Council members of both tribes, along with labor union leaders and Lt. Gov. Nancy Wyman, assembled Sept. 10 in Hartford to formalize a joint venture to select a site for Connecticut’s third casino. The venture, which was filed on Aug. 24 with Secretary of the State Denise Merrill, is the latest step in a move to protect revenue and jobs from rival MGM Resorts International’s casino under construction just under seven miles from Connecticut’s northern border. The venture seeks to open the new casino near Springfield, in the region north of Hartford along I-91.

“This is a proud moment because it emphasizes how we are working for a common goal in mind: the welfare of Connecticut’s workforce,” Rodney Butler, chairman of Mashantucket Pequot Council, said at the signing ceremony commemorating the partnership between the two tribes.
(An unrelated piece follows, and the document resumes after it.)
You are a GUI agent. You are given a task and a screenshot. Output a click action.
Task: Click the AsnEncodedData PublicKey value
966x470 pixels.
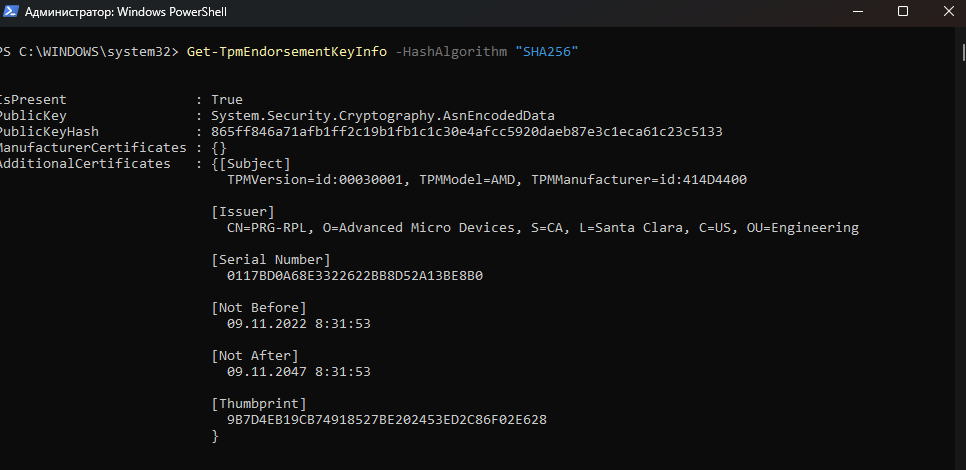pos(383,116)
The jointly-run casino seeks to reclaim 3,000 jobs and $6 to $7 million in revenue that the Springfield casino will drain from Connecticut’s current gambling operations, according to Butler and Mohegan tribal council chairman Kevin Brown.

A study sponsored by the tribes found that the state could lose as many as 9,300 jobs and $703 million in revenue from gambling operations by 2019 if no proactive measures are taken against the Springfield casino.

Currently, the Mohegan and Mashantucket Pequot tribes each manage their own casinos in Connecticut — the Mohegan Sun and Foxwoods Resort Casino, respectively — both of which reside on reservation lands. If approved, the third casino would be regulated by the state and jointly controlled by the two tribes. A share of the revenues would go to the state, while the two tribes would share the remaining earnings. In late May, the General Assembly negotiated a bill that enabled the tribes to begin discussions with communities interested in housing the new casino. But a public letter of concern from state Attorney General George Jepsen led the assembly to hold off on authorizing the casino. Development of the casino cannot begin without further approval from the General Assembly.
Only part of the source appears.